Harry Moroz
Kicking the Habit: Bringing Cities Back into Style
The election of Providence Mayor David Cicilline in 2002 was a changing of the guard in Renaissance City politics. Indeed, while Cicilline was settling into – and removing his predecessor’s wet bar from – the mayor’s office, the former mayor Vincent A. “Buddy” Cianci was being removed to federal prison to serve a five-year sentence for racketeering.
After years of patronage politics in Providence, Cicilline was generally warmly welcomed as mayor and moved quickly to establish an ethics code in the city, to increase accountability and efficiency in city services, and to attract new business and investment to Providence. The institution of community policing and a new police chief has helped reduce crime, which was down 30% between 2002 and 2007. Gross Metropolitan Product in the Providence-New Bedford-Fall River metro area jumped 8% in 2007 after growing 2.7% in 2006 and 5.3% in 2005.
However, Mayor Cicilline still faces serious challenges. Unemployment in the Providence metro area has skyrocketed from 4.9% in June of 2007 to 7.3% in June of 2008, which Forbes cites as the largest increase in the country (Rhode Island’s unemployment rate is yet higher at 7.5%). Providence ranked low (83rd) on the list of metro area foreclosure rates in 2007, but still saw an increase of 354% over 2006 and had risen to 63rd by June of this year. Poverty remains a problem, with rates close to double the national average.
Yet, Mayor Cicilline has maintained the faith of his constituents, earning reelection in 2006, and is committed to the notion that cities are the nation’s “great hope”. He considers the federal government integral to urban prosperity. As he told MayorTV in an interview:
We really need to change the mindset of the federal government that for the last seven-and-a-half years has viewed cities as the problem…Cities represent the great hope for this country and we have to have a president who recognizes that there’s a necessity to have a partnership between the federal government and local government…
In MayorTV’s interview, Mayor Cicilline outlined his tactics (yes, more than one) for confronting the foreclosure crisis. They include a vacant property penalty that imposes a fine on blighted, unoccupied properties and a request for a federal loan to purchase, rehabilitate, and resell foreclosed homes.
Revealing his wonkish side, the Mayor talked about teaming up with the Brookings Institution on an anti-poverty task force. But in the interview he lamented:
[Poverty is] another example where mayors are having to take a leadership role because the federal government has failed us.
A similar task force – Transit 2020 – investigated regional transportation options, advocating transit for Rhode Island. The nation’s lack of high-speed rail, according to Mayor Cicilline, is “a national disgrace”.
While Mayor Cicilline would like a streetcar system for Providence, he understands the enormous investment required:
The challenge we face – that most cities face – is [that transit] systems are expensive to build. And we have not had a federal government that has been a real partner in this in seven years and almost eight now.

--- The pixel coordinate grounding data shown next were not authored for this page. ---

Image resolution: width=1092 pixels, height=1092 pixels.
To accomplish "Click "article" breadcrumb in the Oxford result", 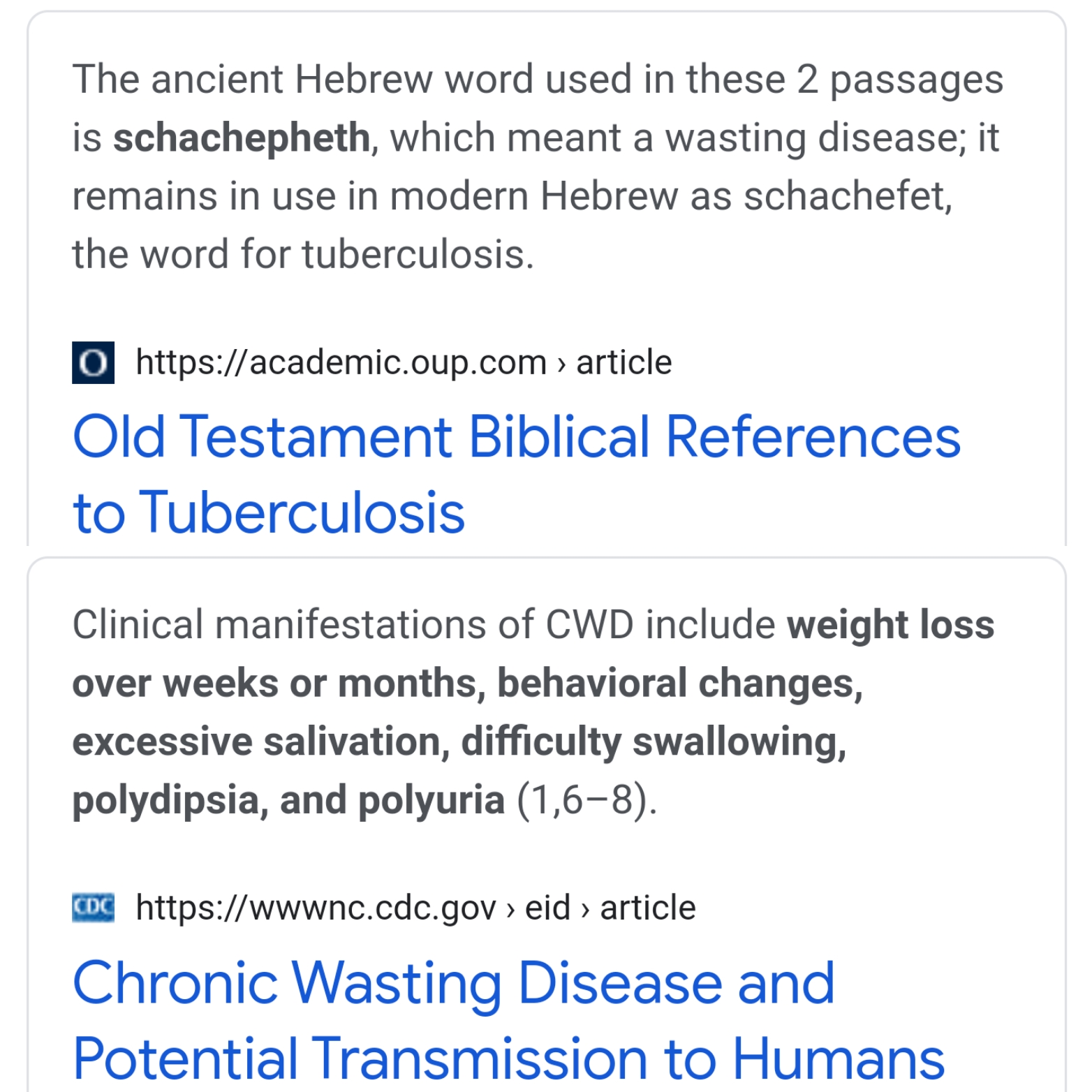I will (624, 362).
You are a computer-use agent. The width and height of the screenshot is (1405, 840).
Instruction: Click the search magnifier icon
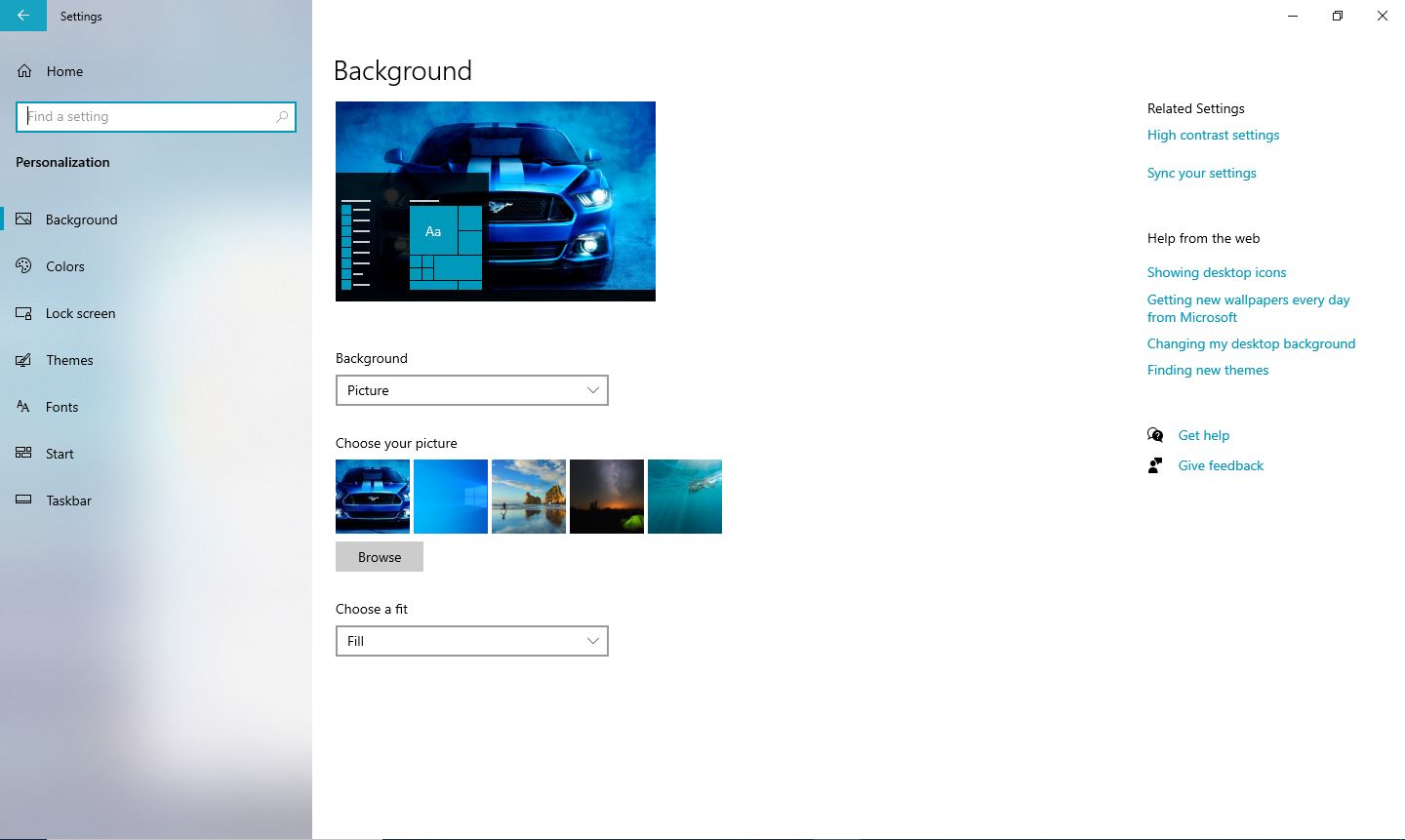point(282,117)
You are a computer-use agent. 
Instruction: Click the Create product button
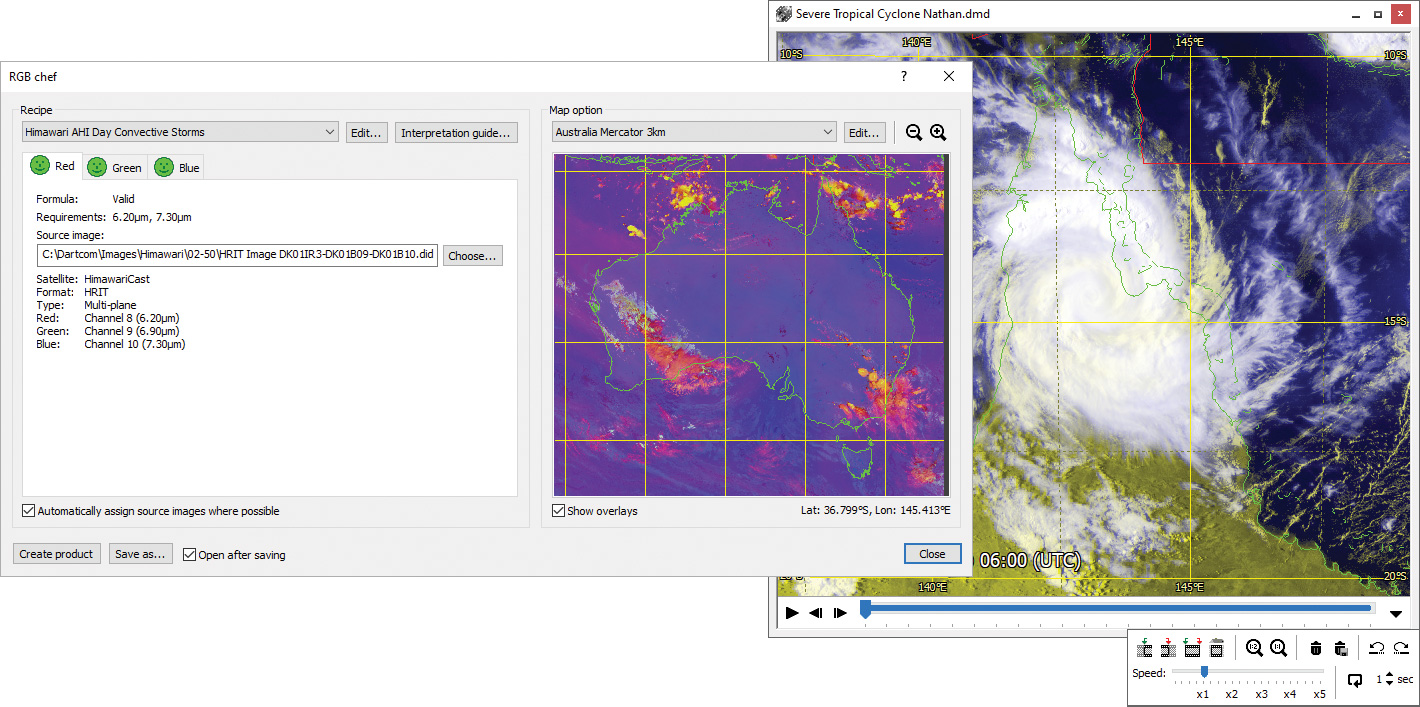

Cicilline shares the concern that many mayors interviewed by MayorTV have expressed: many of the issues that are important to cities – sewage systems, water pipes, streetcars – simply aren’t “interesting” enough for the mainstream media to talk about.
Indeed, referring to former Mayor Cianci’s return to Providence (after jail) last summer, an article quipped:
who wants to talk about business investment and community policing when there’s a tale this good: A mayor who ran Providence from 1975 to 1984 – until his conviction for assaulting his wife’s alleged lover – stepped down, became a radio personality, won reelection in 1990, and then ran the city until 2002, when he was pursued by the FBI and sent to prison on federal racketeering charges?
Indeed, this is no small question: until the presidential candidates and politicians at the national level start talking about cities – start emphasizing the potential of cities – the Ciancis of politics will return with their engrossing, yet anachronistic and ultimately harmful, politics.
You can find this interview and interviews with mayors from around the country at MayorTV.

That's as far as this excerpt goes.